On the X’s and O’s side of things, they are gap sound to the frontside. The Chiefs’ defense runs hard and rallies to the football, playing hard 11-man defense. Check out this example from the first snap of the Raiders’ game two weeks ago. Frontside flow with the DT punching the ball out, recovered by Kansas City and raced into the end zone for the touchdown. And in the second clip shown below, watch them spill this run to the outside, forcing the back laterally and going nowhere.

 

I would define them as a “fast flow” group vulnerable to the cutback. On gap schemes, if Najee Harris can intentionally run out of structure a bit here and cutback a gap instead of fully following the puller, he may be able to find a crease. Here’s what I’m talking about.

 

On paper, I think you can have more success on the outside with perimeter runs and those cutbacks. Of course, the Steelers just have a lot of problems on their own up front.

Some other defensive stats. They’re eighth in points allowed at 21.1 points per game. Some wild splits with this unit. Over the first five weeks, they allowed 32.6 points per game, worst in football. Since Week 6, they’re down to allowing 14.8 points per games, the best in football. Literally gone from worst to first in the course of one season. Pretty wild. They allowed more points over their first five games than they have in their last five.

Trading for Melvin Ingram has certainly helped in that matter. Ingram has played well and it’s allowed Chris Jones to play from the interior more on passing downs, allowing him to get after the QB.

Their third down defense is average, 14th at 39% while their red zone defense is 20th at just under 61%.

CHIEFS’ PASS DEFENSE

The pass defense has been below average overall this season. They’re tied 20th in YPA at 7.3 and the pressure has been poor. They have just 24 sacks this season. Chris Jones leads the way with seven. The next closest has just three. They’ve allowed 43 completions of 20+ yards, tied for 17th in the league. They’ve struggled more against the big deep ball, tied 29th with eleven completions of 40+ yards.

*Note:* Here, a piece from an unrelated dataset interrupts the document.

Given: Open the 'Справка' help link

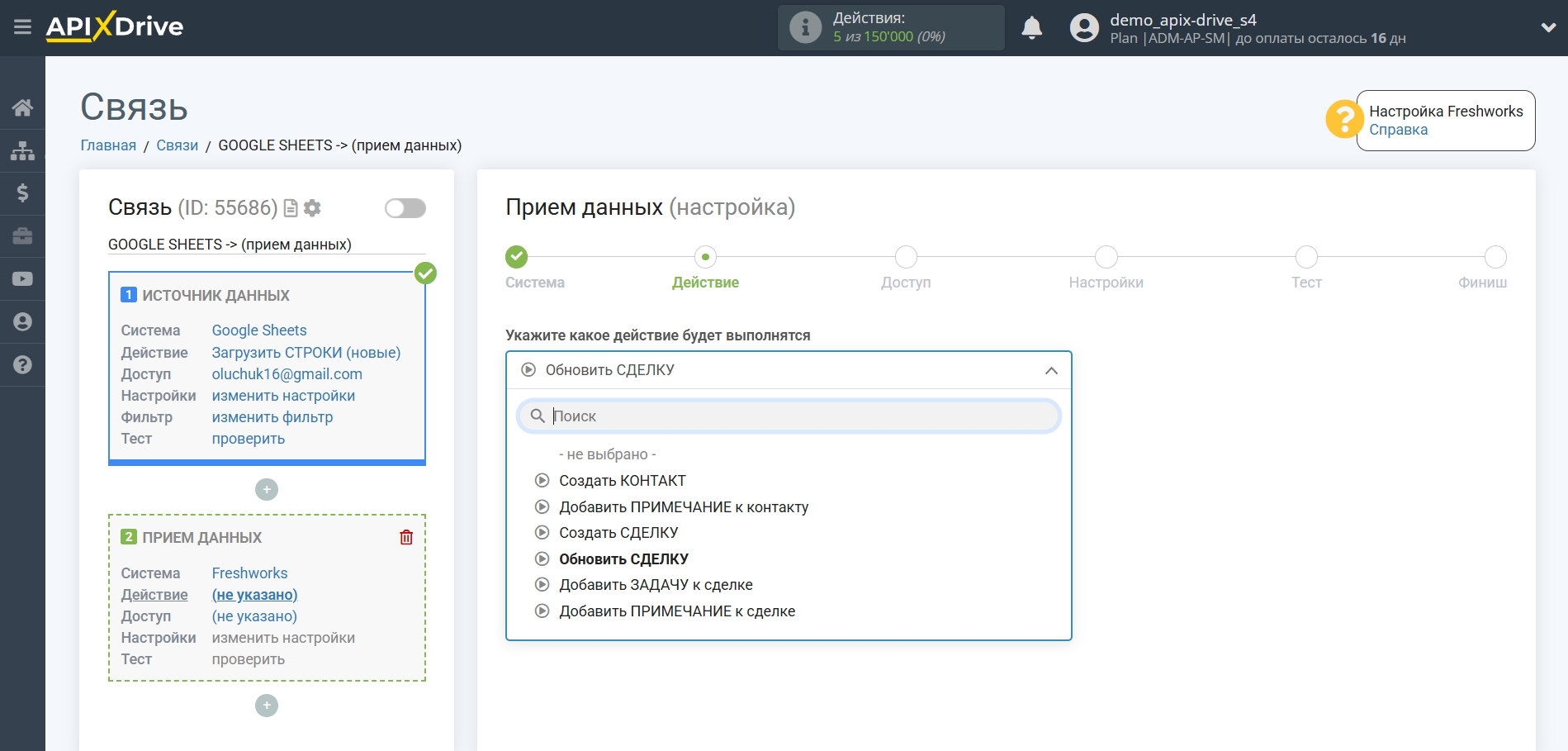Looking at the screenshot, I should (x=1398, y=130).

Nine different Chiefs’ players have at least one interception this year, including Mathieu with three of them. Compare that to the Steelers who have nine interceptions total defensively. The Chiefs have 25 total takeaways, tied fifth most in the league. They have some guys who can punch the ball out. Four different players have 2+ forced fumbles with CB Mike Hughes topping them all with four of them. So ball security by the Steelers’ receivers and runners will be extra important.

The Chiefs are a pretty aggressive defense, ranking eighth in blitz rate at 29.3%. Their pressure rate is even better at 27.7%, tied fourth best in the league.

Generally speaking, they are a two-high safety team. In theory, that should make them easier to run one because you’re seeing fewer eight man boxes and it’s one reason why the team’s run defense from a YPC standpoint isn’t great but also why they’re not allowing big runs. The safeties are cleaning up the messes pretty well. They are generally a two deep zone coverage team.

They can also play man-free, Cover 1 as well. They’ll add some wrinkles to their coverage too. Check out this “Cone” coverage with the safety cutting the crosser by #1 as the corner replaces him in zone coverage. That way the corner isn’t out-leveraged as the receiver runs over the middle.

 

Unlike the Tennessee Titans, who ran man coverage in the low-red zone (inside five yard line), the Chiefs play much more zone coverage down near the goal line.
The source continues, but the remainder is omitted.